Hay algo fascinante en las primeras escenas, en la manera en que los custodios de la joven y los delincuentes establecen juegos de ingenio para tenderse trampas mutuamente, para burlar y desorientar al adversario. Luego de enfrentamientos entrecruzados a punta de revolver (a lo John Woo), sin un solo disparo, ambas partes vigilan y estudian movimientos, pasos y capacidad de respuesta del oponente, hasta inactivarlo y garantizar la huida. Esto prosigue incluso en los desplazamientos automovilísticos. De igual modo, los personajes acusan una complejidad poco común en el género. Difícil decidir si son héroes o villanos, o meros aprendices de ese desencanto existencial que ostenta el veterano matón Joe Sarno (James Caan) al decir: "Lo único que puedes concluir ante un viejo acabado como yo es que ha vivido". En cuanto a Juliette Lewis, de aspecto demacrado y espectral, los espectadores se preguntarán cómo puede llevar a término su embarazo, sometida a tantos forcejeos y agresiones físicas, a sobresaltos violentos y a una continua vejación moral.
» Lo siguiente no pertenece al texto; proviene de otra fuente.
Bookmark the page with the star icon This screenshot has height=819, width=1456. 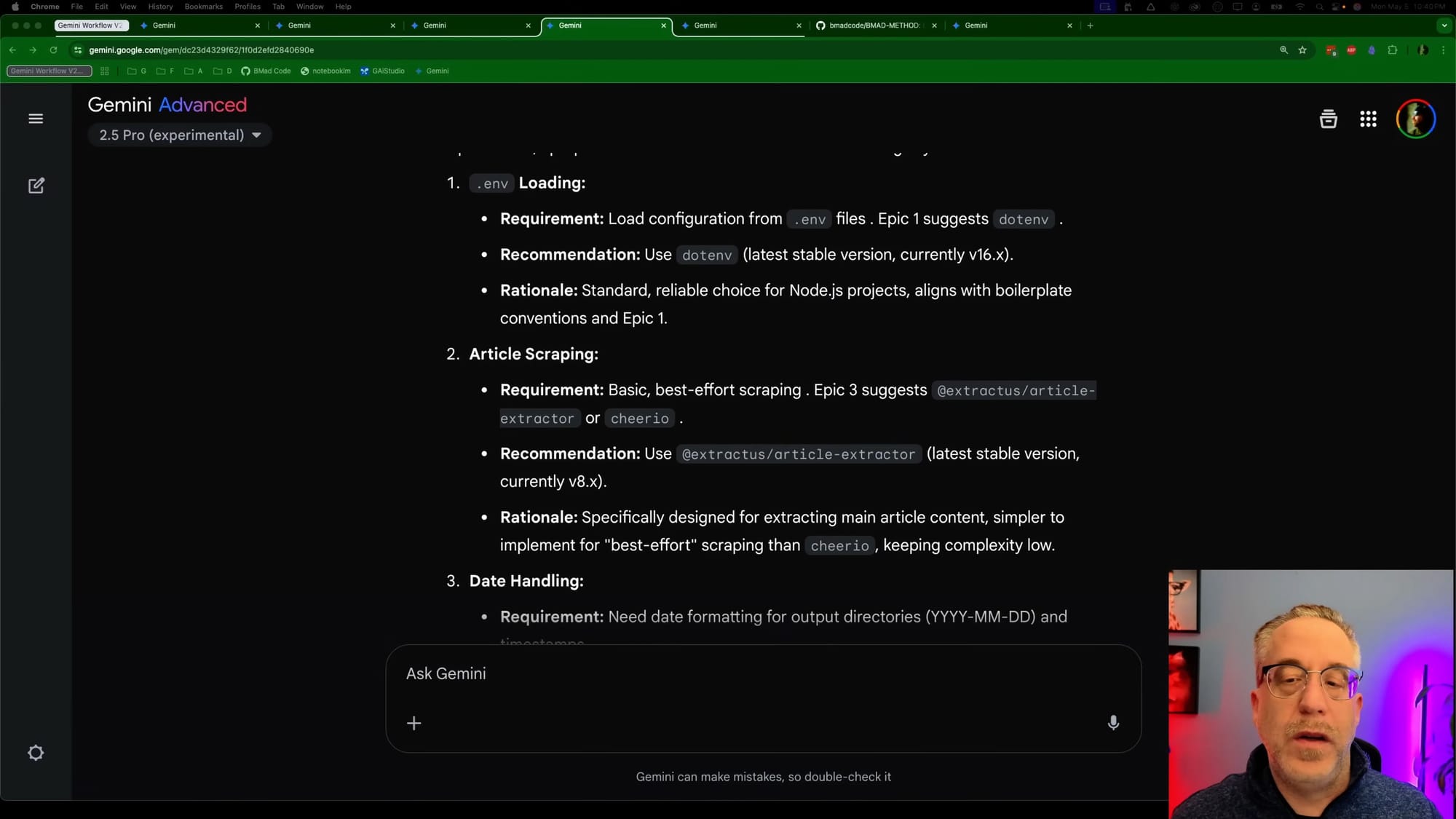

Una sonámbula embarazada sueña una pesadilla, y al despertar da a luz.
A sangre fría revela una originalidad sugerente y perturbadora: presenta la maternidad como una mera transacción financiera, y a la joven portadora del botín codiciado como un ser a la vez desvalido y cínico. Una subtrama sugiere en un joven médico a un posible héroe redentor en medio de tanta hecatombe sanguinolenta, pero el trazo del personaje es frágil y el nivel de actuación correspondiente tampoco mejora las cosas. Queda una sugerente fábula amoral, cuya intensidad dramática se ve disminuida por los artificios y complacencias de sus fanfarronadas escénicas. Más cerca de la Tarantino factory que de los hallazgos estilísticos del Peckinpah de La huida (The getaway, 1972), A sangre fría seduce a sus espectadores, los intriga continuamente, los ensordece a ratos, y finalmente los deja confundidos y exhaustos, como a sus propios protagonistas luego de una larga orgía de balas, cuyo inicio apenas recuerdan y cuya conclusión no llegarán a ver nunca.